▶ Task directions
Each line in the entries below that holds the string "marker" must be copied.

··········

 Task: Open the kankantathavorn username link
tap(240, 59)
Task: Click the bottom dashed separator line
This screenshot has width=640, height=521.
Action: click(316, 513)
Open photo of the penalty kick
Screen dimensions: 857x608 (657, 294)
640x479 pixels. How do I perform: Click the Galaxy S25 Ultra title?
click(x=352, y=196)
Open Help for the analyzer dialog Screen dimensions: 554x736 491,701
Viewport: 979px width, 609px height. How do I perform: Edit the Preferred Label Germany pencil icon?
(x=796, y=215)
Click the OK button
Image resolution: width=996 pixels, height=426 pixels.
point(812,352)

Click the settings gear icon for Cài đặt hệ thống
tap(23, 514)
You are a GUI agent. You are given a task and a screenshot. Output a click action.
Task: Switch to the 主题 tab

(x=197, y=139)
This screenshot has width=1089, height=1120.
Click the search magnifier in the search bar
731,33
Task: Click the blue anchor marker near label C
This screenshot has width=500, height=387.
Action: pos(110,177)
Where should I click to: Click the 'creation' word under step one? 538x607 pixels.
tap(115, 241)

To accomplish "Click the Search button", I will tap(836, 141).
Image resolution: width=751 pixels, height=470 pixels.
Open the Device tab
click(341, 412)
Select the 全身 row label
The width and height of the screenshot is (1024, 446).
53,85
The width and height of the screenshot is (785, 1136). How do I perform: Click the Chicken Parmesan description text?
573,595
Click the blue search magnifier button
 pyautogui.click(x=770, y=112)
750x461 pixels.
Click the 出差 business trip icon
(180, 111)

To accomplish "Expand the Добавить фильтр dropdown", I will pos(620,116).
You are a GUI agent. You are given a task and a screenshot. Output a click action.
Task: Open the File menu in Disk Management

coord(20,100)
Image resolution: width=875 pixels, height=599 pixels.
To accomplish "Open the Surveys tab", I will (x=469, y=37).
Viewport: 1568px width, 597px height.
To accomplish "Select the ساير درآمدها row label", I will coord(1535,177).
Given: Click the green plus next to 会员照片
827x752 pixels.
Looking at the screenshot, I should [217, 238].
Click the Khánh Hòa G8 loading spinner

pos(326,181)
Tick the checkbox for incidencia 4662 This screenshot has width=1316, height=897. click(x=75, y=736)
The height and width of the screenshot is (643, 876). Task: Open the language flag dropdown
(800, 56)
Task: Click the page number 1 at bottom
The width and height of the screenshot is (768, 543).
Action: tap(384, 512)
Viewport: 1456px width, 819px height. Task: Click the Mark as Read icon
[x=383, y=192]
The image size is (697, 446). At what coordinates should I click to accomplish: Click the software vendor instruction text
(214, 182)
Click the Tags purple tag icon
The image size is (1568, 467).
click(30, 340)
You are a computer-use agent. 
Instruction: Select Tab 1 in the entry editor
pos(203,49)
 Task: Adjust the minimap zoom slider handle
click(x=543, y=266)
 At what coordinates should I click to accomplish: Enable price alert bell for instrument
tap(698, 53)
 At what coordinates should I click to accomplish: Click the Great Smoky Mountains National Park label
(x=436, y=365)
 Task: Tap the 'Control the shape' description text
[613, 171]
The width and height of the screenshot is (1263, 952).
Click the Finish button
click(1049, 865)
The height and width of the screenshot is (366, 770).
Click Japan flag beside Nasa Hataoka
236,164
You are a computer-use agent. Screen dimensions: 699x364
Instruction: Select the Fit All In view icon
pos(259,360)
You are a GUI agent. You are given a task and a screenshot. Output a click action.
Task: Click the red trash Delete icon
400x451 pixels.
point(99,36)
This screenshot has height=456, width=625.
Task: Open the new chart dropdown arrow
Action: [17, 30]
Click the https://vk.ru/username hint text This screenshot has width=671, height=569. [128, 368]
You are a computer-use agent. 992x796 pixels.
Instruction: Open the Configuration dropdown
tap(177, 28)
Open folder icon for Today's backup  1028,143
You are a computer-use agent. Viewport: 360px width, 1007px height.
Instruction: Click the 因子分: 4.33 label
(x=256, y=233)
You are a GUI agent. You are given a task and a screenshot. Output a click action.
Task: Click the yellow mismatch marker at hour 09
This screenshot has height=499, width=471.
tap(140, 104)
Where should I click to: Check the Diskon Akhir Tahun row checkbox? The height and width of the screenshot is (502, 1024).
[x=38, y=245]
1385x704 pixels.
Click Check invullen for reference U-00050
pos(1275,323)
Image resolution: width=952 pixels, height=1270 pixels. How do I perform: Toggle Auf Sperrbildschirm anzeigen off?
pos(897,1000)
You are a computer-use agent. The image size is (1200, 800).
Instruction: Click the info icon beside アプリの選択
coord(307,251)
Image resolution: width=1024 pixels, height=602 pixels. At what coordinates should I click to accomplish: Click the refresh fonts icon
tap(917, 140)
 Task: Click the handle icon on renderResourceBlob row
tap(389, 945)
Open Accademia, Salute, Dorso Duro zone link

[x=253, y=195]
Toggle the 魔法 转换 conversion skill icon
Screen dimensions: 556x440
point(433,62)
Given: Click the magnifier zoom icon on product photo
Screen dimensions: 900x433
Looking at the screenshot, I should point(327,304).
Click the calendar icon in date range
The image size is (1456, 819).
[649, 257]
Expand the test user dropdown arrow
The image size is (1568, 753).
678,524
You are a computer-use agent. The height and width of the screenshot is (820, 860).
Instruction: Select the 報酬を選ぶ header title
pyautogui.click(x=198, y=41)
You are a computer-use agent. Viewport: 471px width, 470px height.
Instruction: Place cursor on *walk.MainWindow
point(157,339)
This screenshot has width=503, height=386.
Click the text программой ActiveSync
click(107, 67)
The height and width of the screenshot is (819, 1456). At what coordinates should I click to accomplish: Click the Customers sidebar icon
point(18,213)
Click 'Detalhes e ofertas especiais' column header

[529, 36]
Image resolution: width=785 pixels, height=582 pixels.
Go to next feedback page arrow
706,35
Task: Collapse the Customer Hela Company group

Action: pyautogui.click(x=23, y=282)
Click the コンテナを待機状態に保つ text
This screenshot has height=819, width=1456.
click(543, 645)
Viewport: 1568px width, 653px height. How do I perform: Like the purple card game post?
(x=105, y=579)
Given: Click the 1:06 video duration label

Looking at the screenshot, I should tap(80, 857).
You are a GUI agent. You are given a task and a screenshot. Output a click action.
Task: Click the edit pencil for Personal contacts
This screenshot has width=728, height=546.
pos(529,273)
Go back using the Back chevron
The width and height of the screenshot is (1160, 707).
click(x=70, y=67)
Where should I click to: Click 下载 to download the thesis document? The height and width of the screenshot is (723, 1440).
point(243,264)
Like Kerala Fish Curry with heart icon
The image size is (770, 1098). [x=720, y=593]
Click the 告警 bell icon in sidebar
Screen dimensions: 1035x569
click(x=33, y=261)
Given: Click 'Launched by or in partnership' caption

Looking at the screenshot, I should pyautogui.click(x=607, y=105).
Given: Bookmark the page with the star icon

··········

▶ Exercise output
Task: Click the blue anchor marker near label C
Task: Click the yellow mismatch marker at hour 09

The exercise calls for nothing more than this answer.